Ehrlich and many others called for the wholesale suppression of human freedom so that governments could take control of the population.  Fortunately, little of that came to pass.  Today, of course, nothing close to the apocalyptic predictions from over-population has occurred.  Not that everybody today has food abundance; far from it.  But technology and better agriculture have made food production increase dramatically, while global famines have been greatly reduced and largely confined to areas of strife.  The people of the world are better fed than ever, even though the population has about doubled (from under 4 billion to close to 8).  Paul Ehrlich?  Believe it or not, the guy is still alive, and still has some followers.

And then there was the second most important environmental crisis as predicted in 1970.  You guessed it -- climate change!  Oh, except for one thing:  It was global cooling, rather than global warming!  It is true that by 1970 the greenhouse warming theory was already abroad in the land.  Nevertheless, at the time the global cooling apocalypse theorists clearly had the upper hand in predictions of catastrophe.  

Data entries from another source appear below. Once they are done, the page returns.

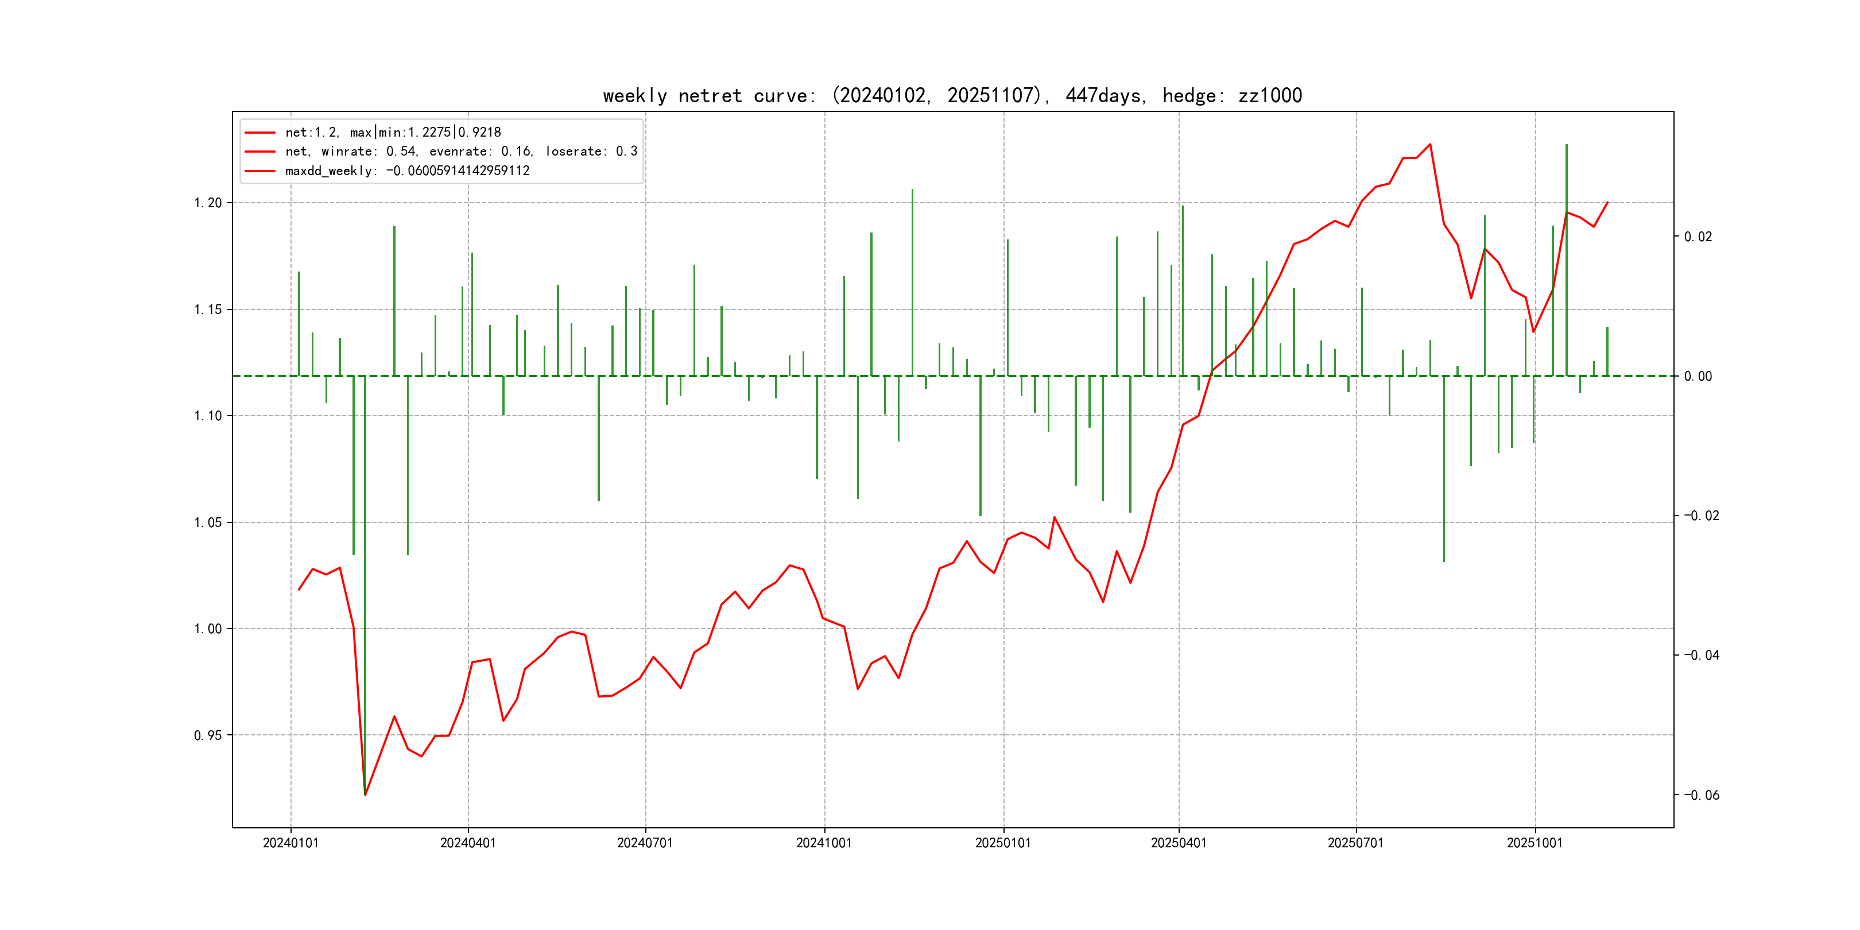Click the 20250401 x-axis date label
The width and height of the screenshot is (1860, 930).
[x=1178, y=843]
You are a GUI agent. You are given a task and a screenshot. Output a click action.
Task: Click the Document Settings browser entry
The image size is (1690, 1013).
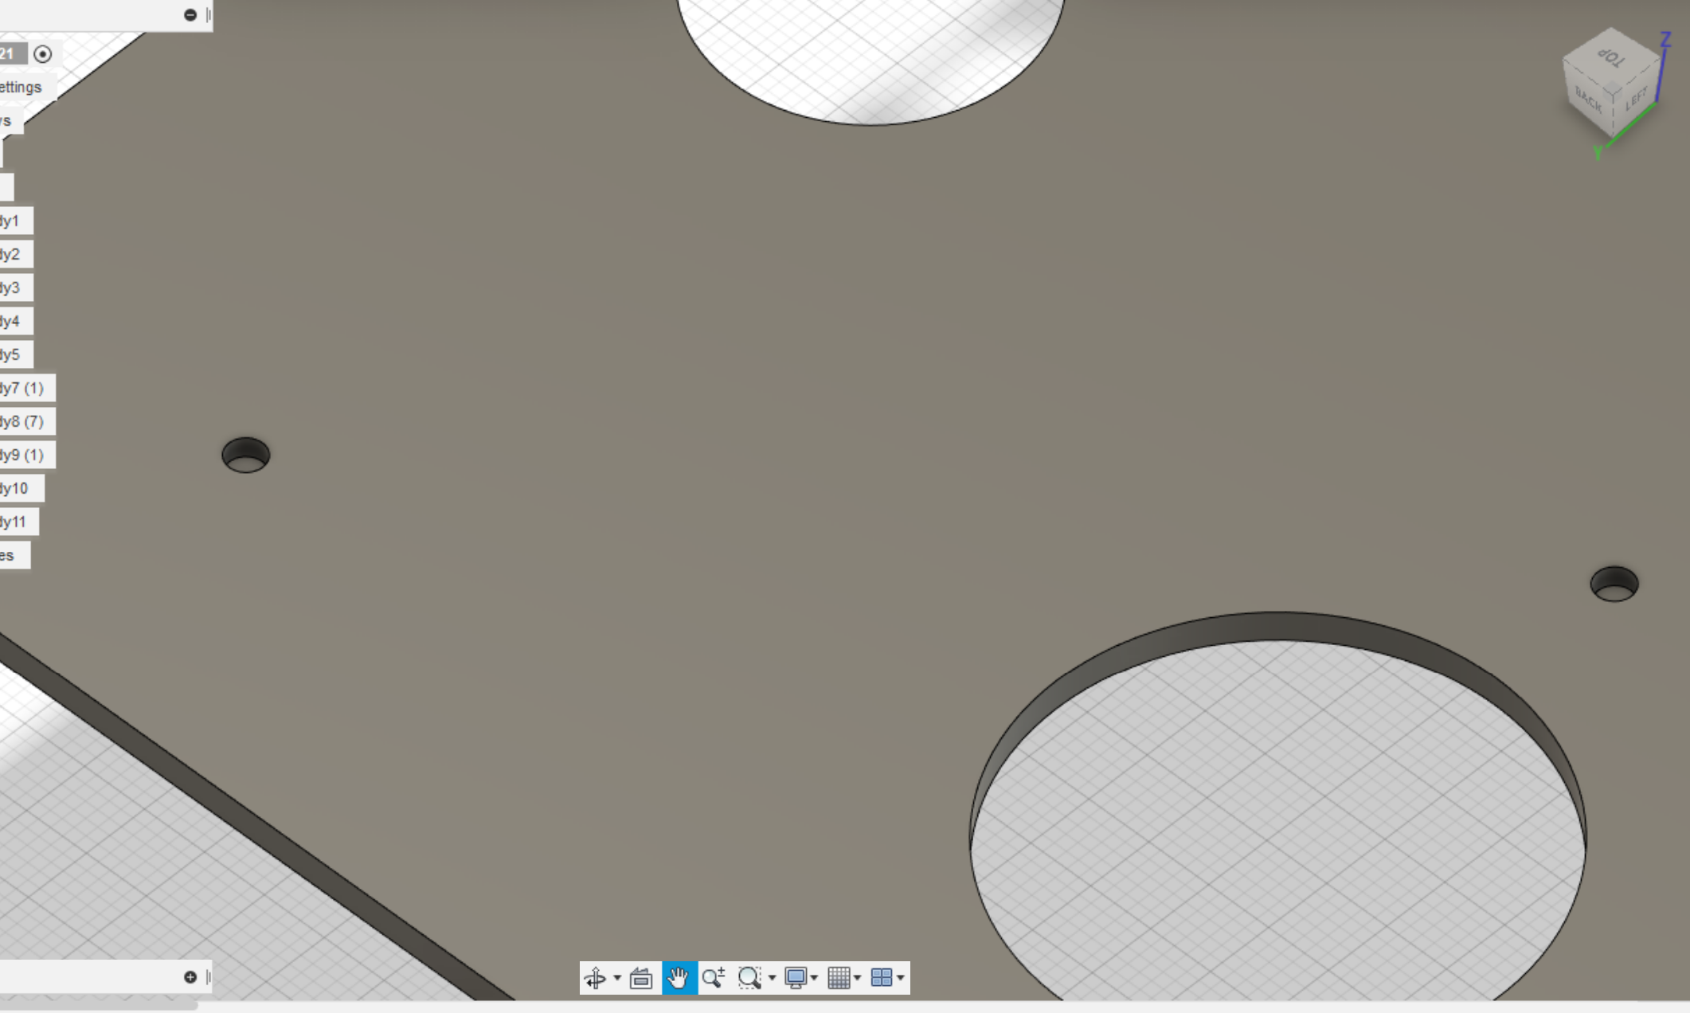point(22,87)
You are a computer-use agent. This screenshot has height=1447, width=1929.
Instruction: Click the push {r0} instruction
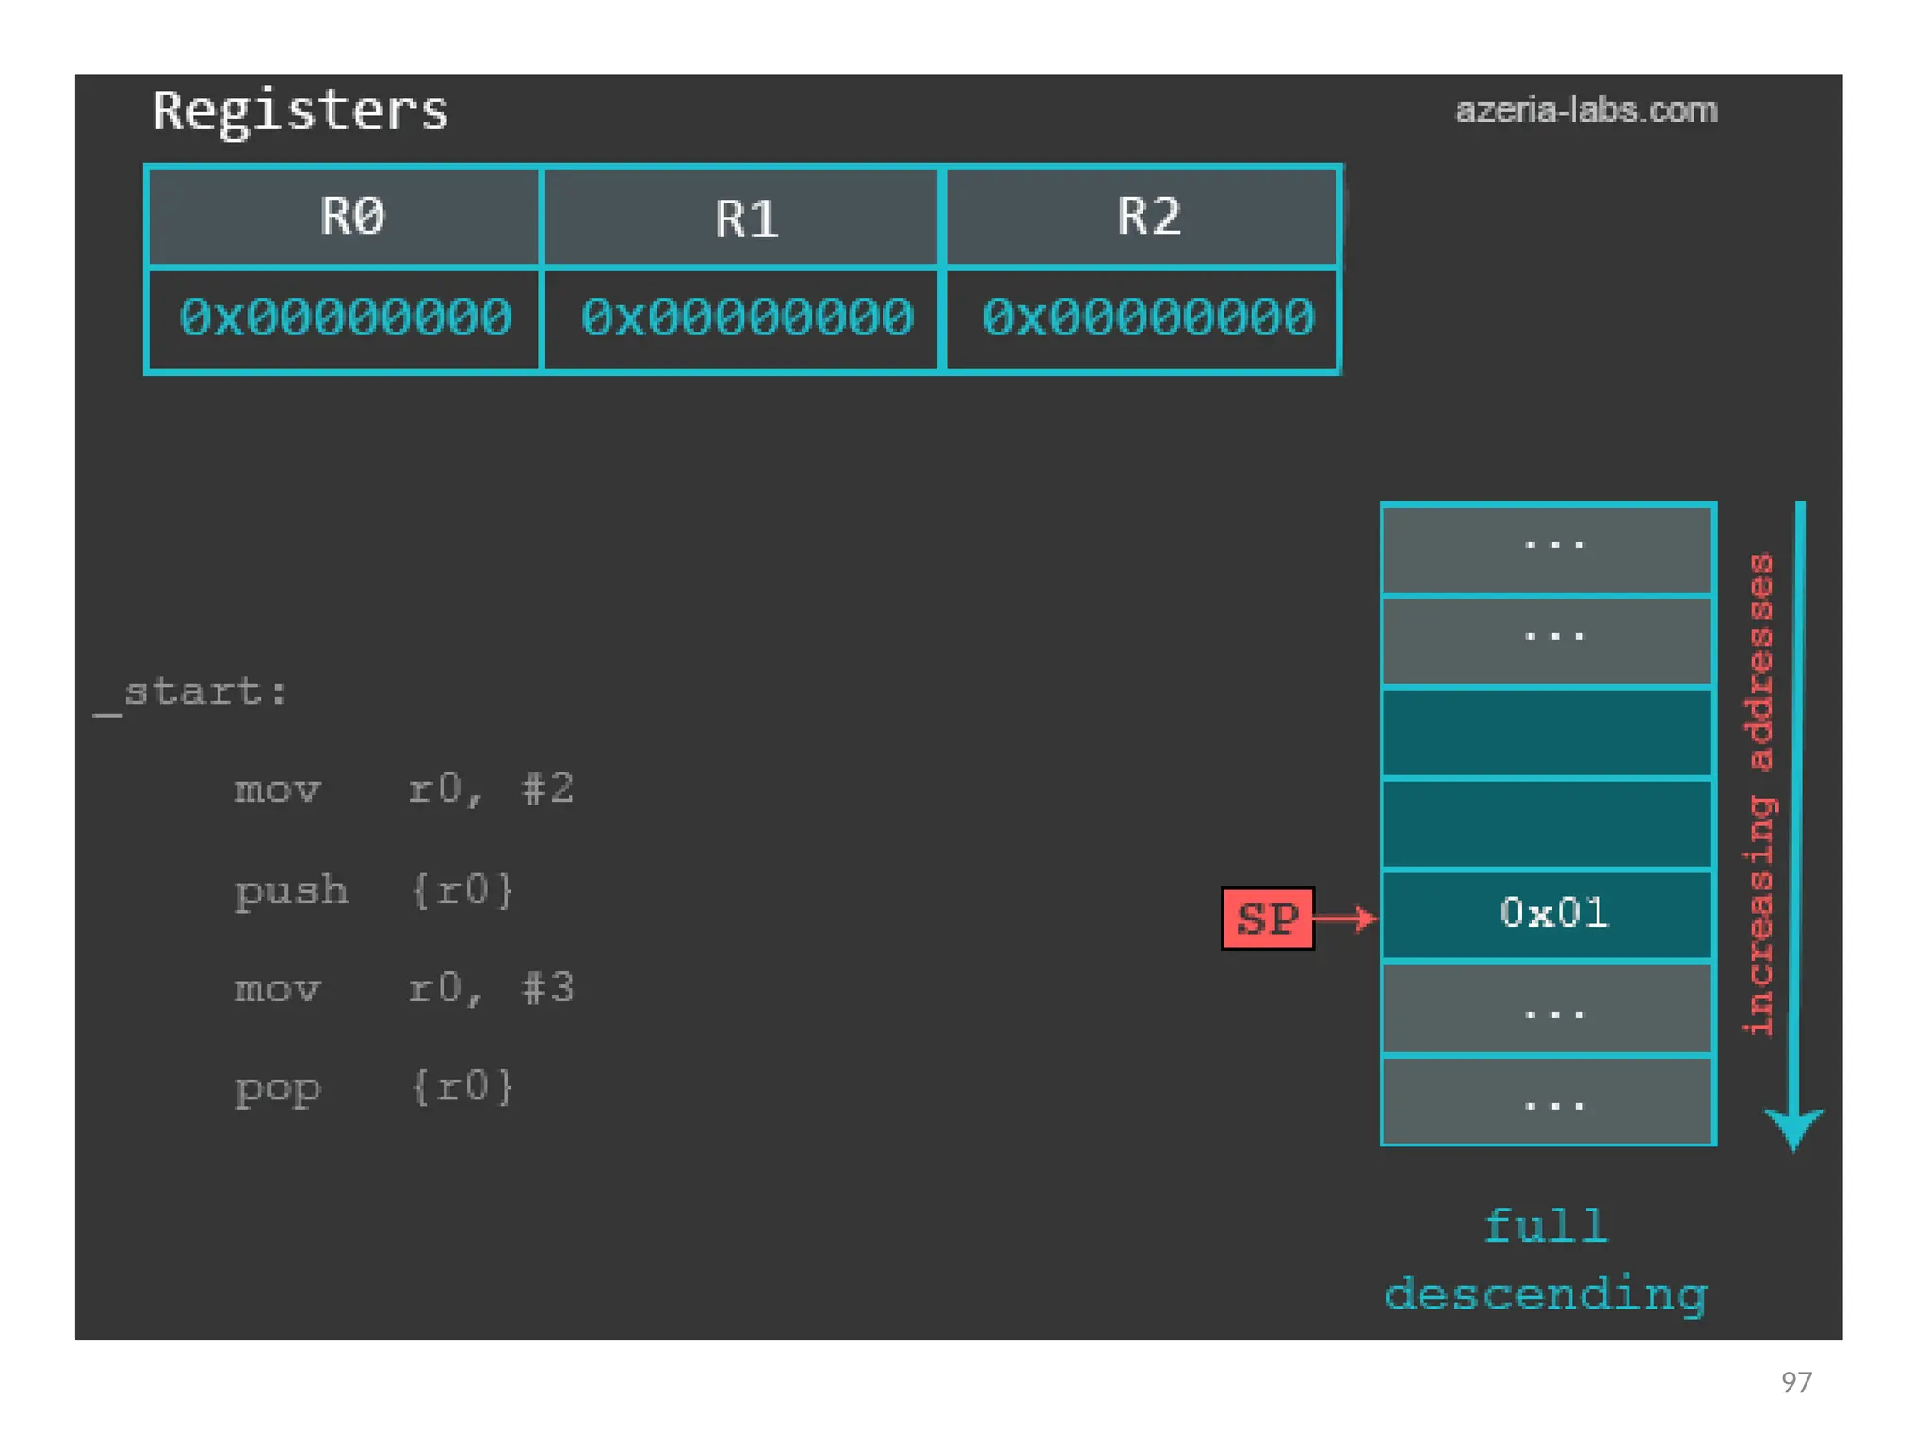pyautogui.click(x=373, y=891)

From a speech by ecologist Kenneth Watt of the University of California, Davis, on April 19, 1970: 

"The world has been chilling sharply for about twenty years.  If present trends continue, the world will be about four degrees colder for the global mean temperature in 1990, but eleven degrees colder in the year 2000. This is about twice what it would take to put us into an ice age."

By the way, the world actually had been "chilling sharply" during the post-war period up to 1970.  Most to all of that temperature decline has since been removed from the official government temperature data records, as the previously-reported decline became inconvenient for the now-official global-warming-apocalypse narrative.

Or there's this, from Newsweek magazine, January 26, 1970:

"This theory [of global cooling] assumes that the earth's cloud cover will continue to thicken as more dust, fumes, and water vapor are belched into the atmosphere by industrial smokestacks and jet planes. Screened from the sun's heat, the planet will cool, the water vapor will fall and freeze, and a new Ice Age will be born."